Data drawn from a collection
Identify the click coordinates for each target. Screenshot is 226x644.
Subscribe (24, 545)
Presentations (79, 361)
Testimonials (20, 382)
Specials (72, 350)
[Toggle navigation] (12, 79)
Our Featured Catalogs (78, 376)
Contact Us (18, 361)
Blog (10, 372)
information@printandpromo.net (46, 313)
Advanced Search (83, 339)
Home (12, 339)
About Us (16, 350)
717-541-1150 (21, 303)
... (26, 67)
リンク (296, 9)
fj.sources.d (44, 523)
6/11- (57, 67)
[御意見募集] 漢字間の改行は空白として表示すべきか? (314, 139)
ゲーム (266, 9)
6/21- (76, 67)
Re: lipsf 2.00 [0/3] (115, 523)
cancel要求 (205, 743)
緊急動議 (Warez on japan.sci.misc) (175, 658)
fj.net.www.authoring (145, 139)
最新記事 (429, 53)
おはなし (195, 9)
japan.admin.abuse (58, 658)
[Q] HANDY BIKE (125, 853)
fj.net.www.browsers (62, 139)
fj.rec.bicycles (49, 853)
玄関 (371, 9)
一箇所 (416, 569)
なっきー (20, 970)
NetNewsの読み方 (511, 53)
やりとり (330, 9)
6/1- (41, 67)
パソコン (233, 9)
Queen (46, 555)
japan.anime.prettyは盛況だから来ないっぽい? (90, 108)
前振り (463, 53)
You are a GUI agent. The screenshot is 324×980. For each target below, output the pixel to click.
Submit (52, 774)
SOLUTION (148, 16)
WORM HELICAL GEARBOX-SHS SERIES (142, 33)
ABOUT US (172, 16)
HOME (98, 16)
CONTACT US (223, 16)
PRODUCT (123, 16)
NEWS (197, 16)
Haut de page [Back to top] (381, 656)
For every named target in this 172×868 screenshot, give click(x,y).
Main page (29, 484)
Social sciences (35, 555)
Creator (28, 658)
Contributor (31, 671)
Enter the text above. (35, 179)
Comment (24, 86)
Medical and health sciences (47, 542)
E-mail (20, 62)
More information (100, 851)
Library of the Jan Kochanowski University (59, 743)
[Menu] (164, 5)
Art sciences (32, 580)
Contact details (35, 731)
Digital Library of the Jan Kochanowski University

= GOAL =
Please rewrite all of the entries above as a numbered list, leaving out any blank lines.

= EXERCISE RESULT =
1. Identify the click coordinates for each target. Screenshot is 226x644.
2. Subscribe (24, 545)
3. Presentations (79, 361)
4. Testimonials (20, 382)
5. Specials (72, 350)
6. [Toggle navigation] (12, 79)
7. Our Featured Catalogs (78, 376)
8. Contact Us (18, 361)
9. Blog (10, 372)
10. information@printandpromo.net (46, 313)
11. Advanced Search (83, 339)
12. Home (12, 339)
13. About Us (16, 350)
14. 717-541-1150 (21, 303)
15. ... (26, 67)
16. リンク (296, 9)
17. fj.sources.d (44, 523)
18. 6/11- (57, 67)
19. [御意見募集] 漢字間の改行は空白として表示すべきか? (314, 139)
20. ゲーム (266, 9)
21. 6/21- (76, 67)
22. Re: lipsf 2.00 [0/3] (115, 523)
23. cancel要求 (205, 743)
24. 緊急動議 (Warez on japan.sci.misc) (175, 658)
25. fj.net.www.authoring (145, 139)
26. 最新記事 (429, 53)
27. おはなし (195, 9)
28. japan.admin.abuse (58, 658)
29. [Q] HANDY BIKE (125, 853)
30. fj.net.www.browsers (62, 139)
31. fj.rec.bicycles (49, 853)
32. 玄関 (371, 9)
33. 一箇所 (416, 569)
34. なっきー (20, 970)
35. NetNewsの読み方 (511, 53)
36. やりとり (330, 9)
37. 6/1- (41, 67)
38. パソコン (233, 9)
39. Queen (46, 555)
40. japan.anime.prettyは盛況だから来ないっぽい? (90, 108)
41. 前振り (463, 53)
42. You are a GUI agent. The screenshot is 324×980. For each target below, output the pixel to click.
43. Submit (52, 774)
44. SOLUTION (148, 16)
45. WORM HELICAL GEARBOX-SHS SERIES (142, 33)
46. ABOUT US (172, 16)
47. HOME (98, 16)
48. CONTACT US (223, 16)
49. PRODUCT (123, 16)
50. NEWS (197, 16)
51. Haut de page [Back to top] (381, 656)
52. For every named target in this 172×868 screenshot, give click(x,y).
53. Main page (29, 484)
54. Social sciences (35, 555)
55. Creator (28, 658)
56. Contributor (31, 671)
57. Enter the text above. (35, 179)
58. Comment (24, 86)
59. Medical and health sciences (47, 542)
60. E-mail (20, 62)
61. More information (100, 851)
62. Library of the Jan Kochanowski University (59, 743)
63. [Menu] (164, 5)
64. Art sciences (32, 580)
65. Contact details (35, 731)
66. Digital Library of the Jan Kochanowski University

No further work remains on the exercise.